Word2Vec for network embedding ignores words (nodes) in corpus (walks)-CodePudding

I am trying to run word2vec (Skipgram) to a set of walks for training a network embedding model, in my graph I have 169343 nodes, i.e; word in the context of Word2vec, and for each node I run a random walk with length 80. Therefore, I have (169343,80) walks, i.e; sentences in Word2vec. after running SkipGram for 3 epochs I only get 28015 vectors instead of 169343. and here is the code for my Network Embedding.

def run_skipgram(walk_path):

    walks = np.load(walk_path).tolist()

    skipgram = Word2Vec(sentences=walks, vector_size=128, negative=5, window=8, sg=1, workers=6, epochs=3)
    
    keys = list(map(int, skipgram.wv.index_to_key))
    keys.sort()

    vectors = [skipgram.wv[key] for key in keys]

    return np.array(vectors)

CodePudding user response：

Are you sure your walks corpus is what you expect, and what Gensim Word2Vec expects?

For example, is len(walks) equal to 169343? Is len(walks[0]) equal to 80? Is walks[0] a list of 80 string-tokens?

Note also: by default Word2Vec uses a min_count=5 - so any token that appears fewer than 5 times is ignored during training. In most cases, this minimum – or an even higher one! – makes sense, because tokens with only 1, or a few, usage examples in usual natural-language training data can't get good word-vectors (but can, in aggregate, function as dilutive noise that worsens other vectors).

Depending on your graph, one walk from each node might not ensure that node appears at least 5 times in all the walks. So you could try min_count=1.

But it'd probably be better to do 5 walks from every starting point, or enough walks to ensure all nodes appear at least 5 times. 169,343 * 80 * 5 is still only 67,737,200 training words, with a manageable 169,343 count vocabulary. (If there's an issue expanding the whole training set as one list, you could make an iterable that generates the walks as needed, one by one, rather than all up-front.)

Alternatively, something like 5 walks per starting-node, but of only 20 steps each, would keep the corpus about the same size bu guarantee each node appears at least 5 times.

Or even: adaptively keep adding walks until you're sure every node is represented enough times.
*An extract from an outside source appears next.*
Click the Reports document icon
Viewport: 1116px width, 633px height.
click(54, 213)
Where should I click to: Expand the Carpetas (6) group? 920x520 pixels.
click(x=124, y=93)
For example, pick a random node, do a walk, keep a running tally of each node's appearances so far – & keep growing the net total of every node's You could also try an adaptive corpus that keeps adding walks until every node is represented a minimum number of times.

Conceivably, for some remote nodes, that might take quite long to happen upon them, so another refinement might be: do some initial walk or walks, then tally how many visits each node got, & while the least-frequent node is below the target min_count, start another walk from it – guaranteeing it at least one more visit.

This could help oversample less-connected regions, which might be good or bad. Notably, with natural language text, the Word2Vec sample parameter is quite helpful to discard certain overrepresented words, preventing them from monopolizing training time redundantly, ensuring less-frequent words also get good representations. (It's a parameter which can sometimes provide the double-whammy of less training time and better results!) Ensuring your walks spend more time in less-connected areas might provide a similar advantage, especially if your downstream use for the vectors is just as interested in the vectors for the less-visited regions.